Wilhelm Emil "Willy" Messerschmitt (; 26 June 1898 – 15 September 1978) was a German aircraft designer and manufacturer. In 1934, in collaboration with Walter Rethel,  he designed the Messerschmitt Bf 109, which became the most important fighter aircraft in the Luftwaffe as Germany rearmed prior to World War II. It remains the second most-produced warplane in history, with some 34,000 built, behind the Soviet Ilyushin Il-2. Another Messerschmitt aircraft, first called "Bf 109R", purpose-built for record setting, but later redesignated Messerschmitt Me 209, broke the absolute world airspeed record and held the world speed record for propeller-driven aircraft until 1969. Messerschmitt's firm also produced the first jet-powered fighter to enter service — the Messerschmitt Me 262.

Early life
He was born in Frankfurt am Main, the son of Baptist Ferdinand Messerschmitt (1858–1916) and his second wife, Anna Maria Schaller (1867–1942).

First sailplane designs and World War I
As a young man, Messerschmitt befriended German sailplane pioneer Friedrich Harth. Harth joined the German army in 1914 and while he was away at war, Messerschmitt continued work on one of Harth's designs, the S5 glider. In 1917, Messerschmitt himself signed up for military service. Following the war, the two were reunited and continued to work together while Messerschmitt commenced study at the Munich Technical College and Harth built aircraft at the Bayerische Flugzeugwerke (BFW – Bavarian Aircraft Works). The S8 glider they designed and built together in 1921 broke a world duration record (albeit unofficially) and they went into partnership for a while running a flying school. The same year, the first plane entirely designed by Messerschmitt flew — the S9 glider.

Beginning of his career
In 1923 Messerschmitt graduated from the Munich Institute of Technology. The same year Harth and Messerschmitt had a falling out and went their separate ways, with Messerschmitt founding his own aircraft company at Augsburg. At first, Messerschmitt built sailplanes, but within two years had progressed via motor gliders to small powered aircraft - sports and touring types. These culminated in the Messerschmitt M 17 and Messerschmitt M 18 designs, which Messerschmitt sold to BFW in 1927, when the Bavarian state government encouraged a merger between the two companies. These were followed by the Messerschmitt M20 light transport in 1928, which proved a disaster for BFW and Messerschmitt himself. Two Deutsche Luft Hansa M20s were involved in serious crashes very soon after purchase, and this led the airline to cancel their order for the type. This caused a serious cashflow problem for the company and led to its bankruptcy in 1931. The M20 crashes also created a powerful enemy for Messerschmitt in the person of Erhard Milch, the head of Lufthansa, who had lost a close friend in one of the crashes.

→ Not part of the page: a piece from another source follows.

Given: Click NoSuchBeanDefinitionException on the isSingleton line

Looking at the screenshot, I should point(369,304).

Nazi Germany and World War II

The ties that Messerschmitt had formed with leading Nazis Rudolf Hess and Hermann Göring (through Theo Croneiss) saved him from sharing the fate of Milch's other great enemy, Hugo Junkers. To stay in business in the face of Milch ensuring that he would get no government contracts, Messerschmitt had signed agreements with Romania for sales of the M35 and a transport plane, the Messerschmitt M 36. When Milch learned of this, he publicly denounced Messerschmitt as a traitor, and the Gestapo was sent to question him and other BFW officials. Probably due to Croneiss' intervention, no further action was taken.

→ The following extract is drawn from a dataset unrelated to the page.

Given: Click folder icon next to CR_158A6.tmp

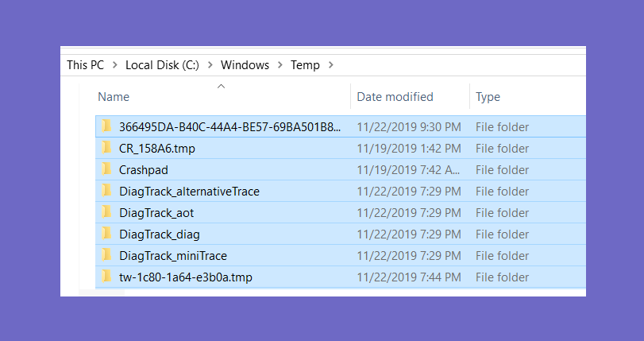Looking at the screenshot, I should pyautogui.click(x=106, y=147).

The establishment of the Reichsluftfahrtministerium ("Reich Aviation Ministry" - RLM) by the Nazi government in 1933, headed by Milch, led to a resurgence in the German aircraft industry and the resurrection of BFW. Collaborating with Robert Lusser, Messerschmitt designed the flagship product of the relaunched company. This was a low-wing four seater monoplane called the Messerschmitt M37, but better known by its later RLM designation of Bf 108. The following year, Messerschmitt incorporated many advanced design features of the Bf 108 into the Bf 109 fighter.

In 1936, the Messerschmitt Bf 109 won the RLM's single-seat fighter contest, and became one of the main Luftwaffe aircraft types. Messerschmitt and his factory thus took an important role in the RLM's armament plans. This role expanded even further when the Messerschmitt Bf 110 also won the multi-purpose fighter contest.

On 11 July 1938, Messerschmitt was appointed chairman and managing director of BFW and the company was renamed after him to Messerschmitt AG. This same year, the company began work on what would eventually become the Me 262, and on the Messerschmitt Me 210, planned as successor for the Bf 110. The Me 210 turned out to be plagued by massive development problems that were solved only by evolving the type into the Messerschmitt Me 410. The resulting problems and delays again put the reputation of both Messerschmitt and his namesake company in jeopardy.

Trial and postwar career

Following World War II, Messerschmitt was tried by a denazification court for using slave labor, and in 1948 was convicted of collaborating with the Nazi regime. After two years in prison, he was released and resumed his position as head of his company. Since Germany was forbidden to manufacture aircraft until 1955, he turned his company to manufacturing prefabricated buildings, sewing machines, and small cars — most notably the Messerschmitt Kabinenroller. Exporting his talents to Francoist Spain, he designed the Hispano HA-200 jet trainer for Hispano Aviación in Spain in 1952 before eventually being allowed to return to aircraft manufacturing in Germany to licence-produce the Fiat G91 and then Lockheed F-104 Starfighter for the West German Luftwaffe. He designed the later Helwan HA-300, a light supersonic interceptor, for the Egyptian air forces. This was his last aircraft design.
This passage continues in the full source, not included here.